Given text

"""

Zucca wrote:Since you dug this topic up let's talk about this again with today's perspective.
K_Brown wrote:If the gentoo user is choosing to avoid systemd because of any reason, any systemd mandatory compatibility is an issue. Specially with flawed insecure designs like systemd's tmpfiles.

hadened-tmpfiles is deliberately not compatible with systemd-tmpfiles because of bad security design, It's a not fully compatible replacement.
I'd try it but If I need to manually edit many tmpfiles config files, I'll pass.
You don't need to manually edit many tmpfiles, hopefully none. Only the ones doing risky things could be broken, but in such case, it should be worh looking into it to understand why such specific tmpfiles is generating insecure conditions.
Zucca wrote:But what's the flawed design part you talk about? Is it still here today?
It's still there. It allows for any package maintainer to to set wrong rules potentially damaging the system or creating unnecessary risk.
I am not thinking on package maintainers sabotaging on purpose, but trojaned pipelines have already happened in the past and wull continue happening. Nothing prevents an undetected trojaned pipeline to use tmpfiles' power to weaken the security or even provoke big damage on the system. Some checks on haredenedtmpfiles so prevent some kinds of security weakening or unwanted deletion, without breaking existing tmpfiles entries that only mess with their own files and paths.
Zucca wrote:I've been happily living with systemd-utils. Those utils are separate from systemd (the init system), so I haven't bothered to even try to change. Same appllies to udev (also comes from systemd-utils). I used eudev at some point, but my custom udev rules failed with eudev and it was impossible for me to get working with eudev.

"""

Recorded data
"""

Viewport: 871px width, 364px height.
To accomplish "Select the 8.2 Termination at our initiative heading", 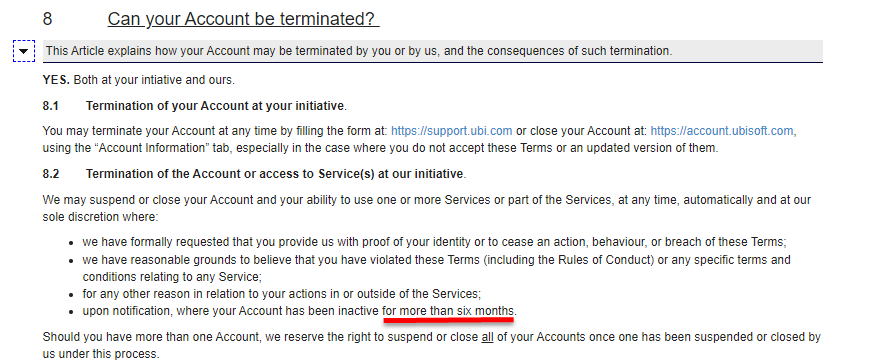I will 254,174.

"""

Problems to work on
**1)** Does the tmpfiles discussion support each statement below? For each, answer yes or no and quote the exact words that settle it.
(a) hardened-tmpfiles is a fully compatible replacement for systemd-tmpfiles.
(b) Zucca used eudev at one time.
(c) The flawed design in systemd's tmpfiles is no longer present.
**2)** Can you edit the tmpfiles discussion, starting with "hadened-tmpfiles is deliberately" and going on through "creating unnecessary risk.", so that "bad security design" becomes "poor security design"?
**3)** According to the tmpfiles discussion, which package does Zucca's udev come from?
The data here was taken from a different source than the text above it.

In response
**1)**
(a) No: "It's a not fully compatible replacement."
(b) Yes: "I used eudev at some point"
(c) No: "It's still there."

**2)**
hadened-tmpfiles is deliberately not compatible with systemd-tmpfiles because of poor security design, It's a not fully compatible replacement.
I'd try it but If I need to manually edit many tmpfiles config files, I'll pass.
You don't need to manually edit many tmpfiles, hopefully none. Only the ones doing risky things could be broken, but in such case, it should be worh looking into it to understand why such specific tmpfiles is generating insecure conditions.
Zucca wrote:But what's the flawed design part you talk about? Is it still here today?
It's still there. It allows for any package maintainer to to set wrong rules potentially damaging the system or creating unnecessary risk.

**3)** systemd-utils